Summary
Following up on discussion #252, where I volunteered for "Better benchmark utility to measure performance of various storage backends, and propose optimization" and @ekzhu asked for a design proposal first.
This issue proposes a v1 benchmark harness that compares the storage backends available to MinHashLSH. Optimization proposals are explicitly deferred — each will be a separate follow-up issue backed by numbers from this harness.
Gap
datasketch/storage.py exposes three sync backends (dict, redis, cassandra) through the ordered_storage / unordered_storage factories (storage.py:58-65). datasketch/aio/storage.py adds two async backends (aiomongo, aioredis), recently promoted from experimental in v1.10.0 (commit 8489173). All are swappable via storage_config.
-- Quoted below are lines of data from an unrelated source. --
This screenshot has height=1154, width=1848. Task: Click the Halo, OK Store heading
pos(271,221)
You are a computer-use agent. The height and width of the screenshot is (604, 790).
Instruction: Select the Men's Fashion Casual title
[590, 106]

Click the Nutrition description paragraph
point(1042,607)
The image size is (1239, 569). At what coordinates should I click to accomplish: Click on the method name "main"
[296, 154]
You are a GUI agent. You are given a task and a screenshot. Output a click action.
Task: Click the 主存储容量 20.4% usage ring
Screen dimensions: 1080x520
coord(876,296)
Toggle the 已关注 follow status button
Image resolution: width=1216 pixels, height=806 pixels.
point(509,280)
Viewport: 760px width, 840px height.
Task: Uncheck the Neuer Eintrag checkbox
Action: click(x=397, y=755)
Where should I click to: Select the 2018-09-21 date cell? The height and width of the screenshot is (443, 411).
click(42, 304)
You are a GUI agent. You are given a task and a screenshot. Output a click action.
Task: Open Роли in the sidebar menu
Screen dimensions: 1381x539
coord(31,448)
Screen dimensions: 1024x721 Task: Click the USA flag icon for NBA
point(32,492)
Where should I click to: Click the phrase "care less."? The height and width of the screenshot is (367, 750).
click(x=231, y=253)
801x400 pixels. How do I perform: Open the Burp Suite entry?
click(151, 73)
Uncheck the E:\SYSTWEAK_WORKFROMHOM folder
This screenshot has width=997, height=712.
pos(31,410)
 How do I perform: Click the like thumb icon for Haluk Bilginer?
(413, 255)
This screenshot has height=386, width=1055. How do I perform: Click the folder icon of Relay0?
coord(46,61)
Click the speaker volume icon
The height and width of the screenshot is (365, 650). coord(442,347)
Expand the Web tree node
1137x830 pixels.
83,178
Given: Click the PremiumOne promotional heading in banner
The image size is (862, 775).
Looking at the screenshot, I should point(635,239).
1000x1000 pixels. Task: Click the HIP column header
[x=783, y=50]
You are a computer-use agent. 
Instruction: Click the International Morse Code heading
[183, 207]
Today there is no benchmark that compares them head-to-head. The existing benchmark/indexes/jaccard/ suite compares algorithms (LSH vs LSHForest vs HNSW vs exact) on in-memory storage; it does not vary the backend. Users picking a backend for production MinHashLSH deployments have no data to ground the choice.
Scope
In: MinHashLSH across all five backends — dict, redis, cassandra, aiomongo, aioredis.
Out: LSHBloom, LSHEnsemble, algorithm-level benchmarks (already covered), mixed read/write workloads, server-side resource attribution.
Design
Workloads (four operations × three concurrency levels of 1 / 4 / 16):
- Bulk index build
- Single-op query latency
- Batch query throughput
- Delete + update
Recall is not a metric — same algorithm across backends means identical recall by construction. This is purely a storage-layer characterization.
Metrics (all client-side):
- Throughput (ops/sec)
- Latency p50 / p95 / p99 — mean hides the tail, which is where network backends differ most
- Wall-clock index build time
- Client process RSS peak (via
psutil)
- Backend roundtrip count where cheaply instrumentable — direct signal for whether buffering works
Server-side memory, disk I/O, and network bytes are v2 candidates. Each is per-backend-specific and balloons scope.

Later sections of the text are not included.